Under this system, we saw costs rising endlessly as the ultimate consumer didn’t care and the ultimate payor had no connection to the consumer.  Meanwhile, even as prices rose, doctors were not getting rich, because, for them, the costs of dealing with insurance companies were prohibitively high.  Add in government regulations — up to 1,600 state and federal regulations in California alone — and you have a system without any price controls and with ginormous, unnecessary bureaucratic and corporate costs.

The one other factor perverting the market has been Medicare and Medicaid.  Both of these vast government welfare programs routinely pay between 40 and 10 cents on the dollar.  Health care providers who want coverage for real costs, plus a little profit too, had to jack up their costs across the board to accommodate the Medicare/Medicaid payment discounts.  Of course, insurance companies got charged the same fee, but couldn’t unilaterally impose the government discount.  Another market perversion….

Lastly, of course, there’s a non-economic factor:  Since consumers have no connection to the real costs of health care, they have little to no incentive to avoid health risks.  Some might say that staying healthy is itself an incentive, but that doesn’t look at how the human mind works.  If I pay bills every month, and my bill says I’m getting a 40% discount if I can prove that I don’t smoke, I’ll stop smoking.  However, if I am told that in some thirty or forty years, that kind of timeline is too long to lead to behavioral changes.  If we’re not paying now, we’re not changing now.

ObamaCare will destroy this unwieldy system (which got its start only in the years after WWII).  Employer-provided benefits will be gone.  Insurance companies will be gone.  The only ones remaining will be doctors, patients, and the government.  The government, however, will not come out of this looking pretty.  Unless they’ve been living under rocks (which is entirely possible metaphorically speaking), Americans will associate the government with the collapse of the system.  Even the most vestigial intelligence will realize that government is the problem, not the solution.

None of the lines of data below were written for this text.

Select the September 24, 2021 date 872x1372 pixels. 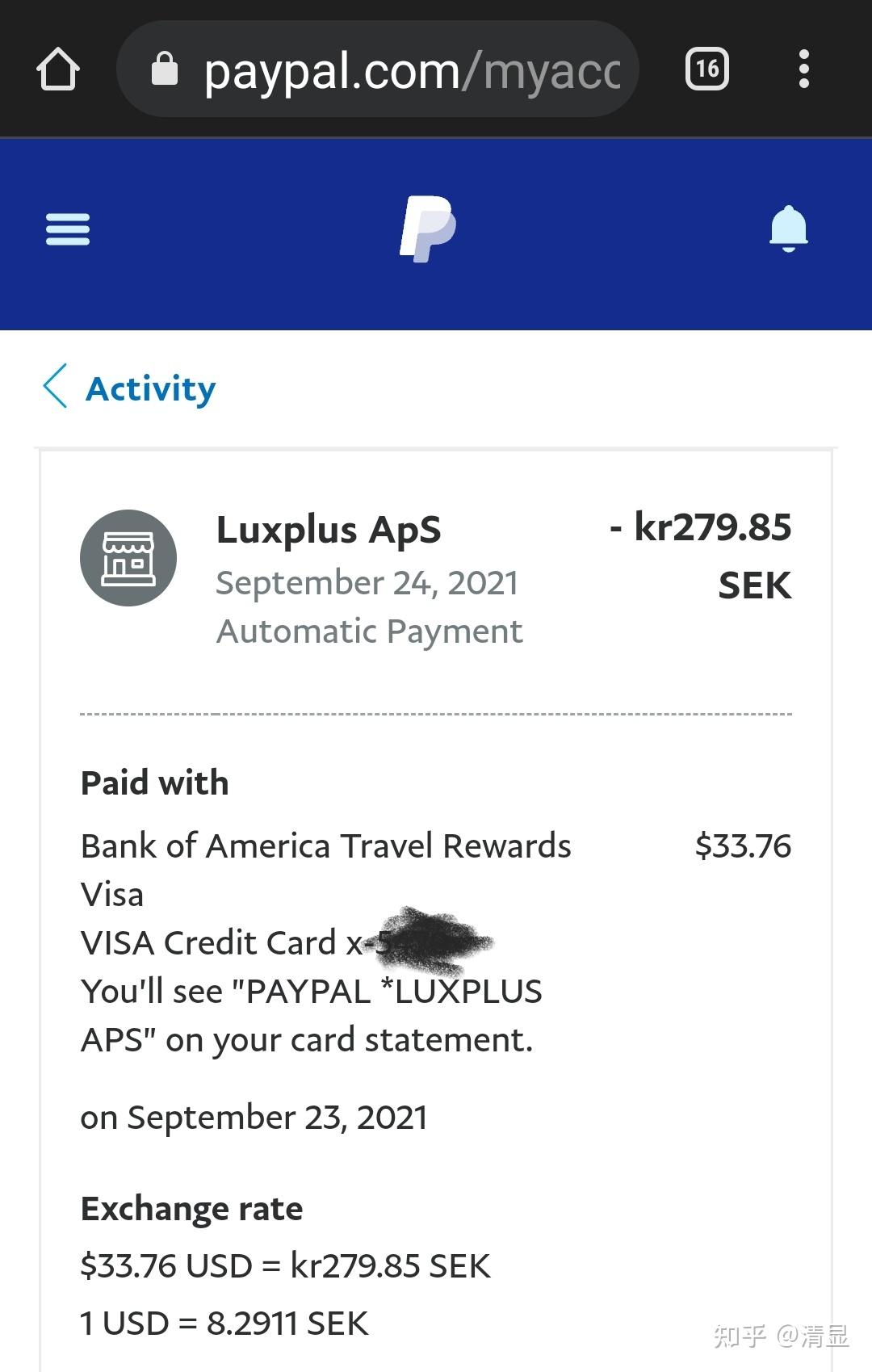point(367,582)
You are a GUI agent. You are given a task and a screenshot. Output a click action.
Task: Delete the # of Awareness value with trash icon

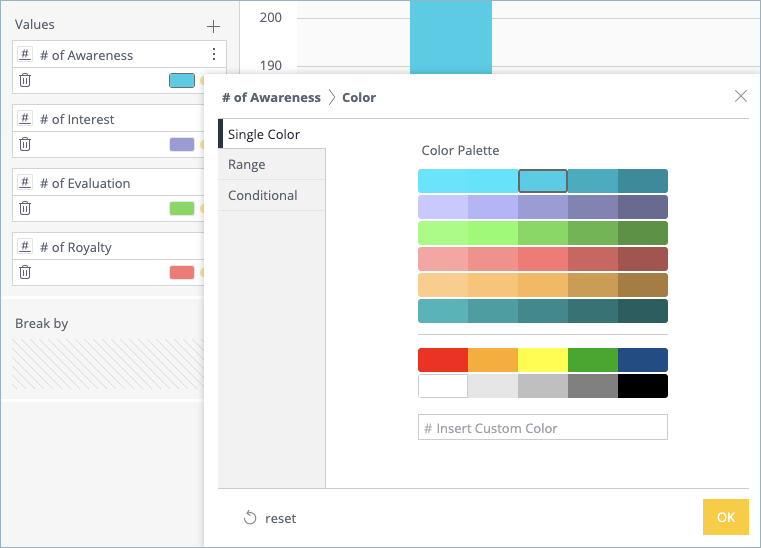(26, 80)
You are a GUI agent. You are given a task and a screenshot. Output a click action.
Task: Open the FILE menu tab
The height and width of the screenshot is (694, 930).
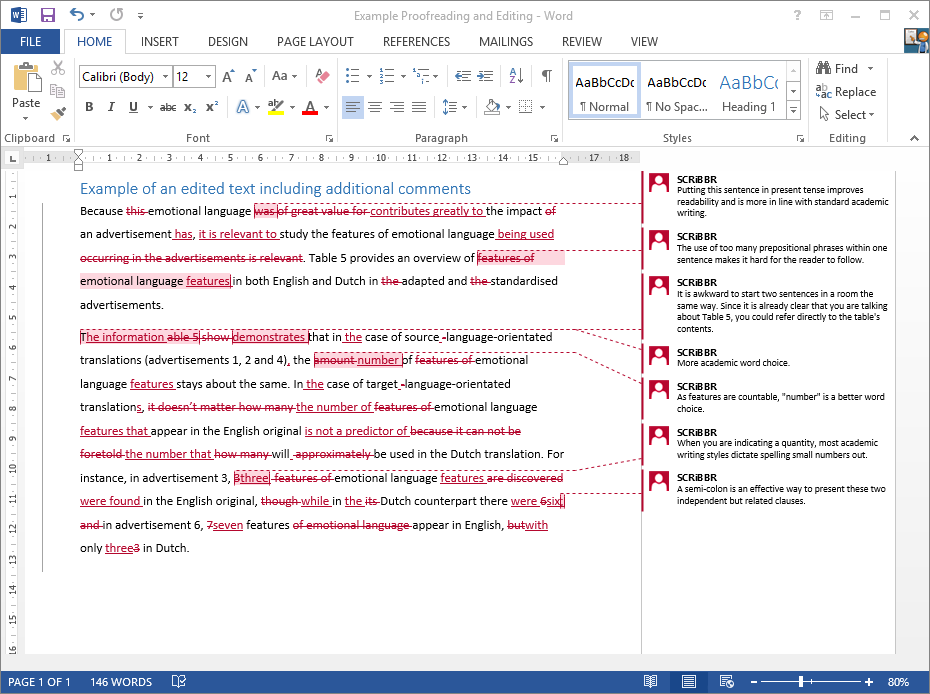(x=30, y=42)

Something, though, will have to rise from the smoking ash heap of the pre-ObamaCare market perversion, and the ObamaCare market collapse.  What might rise is an actual market, with people creating medical savings accounts (i.e., self-insuring), and care providers charging less because (a) they’re negotiating with an actual customer and (b) their costs are real costs of service and equipment, rather than the artificially created costs of insurance companies and government regulations.

Anyway, that’s my silver-lining thought.  Please feel free to poke away at it, exposing its myriad flaws.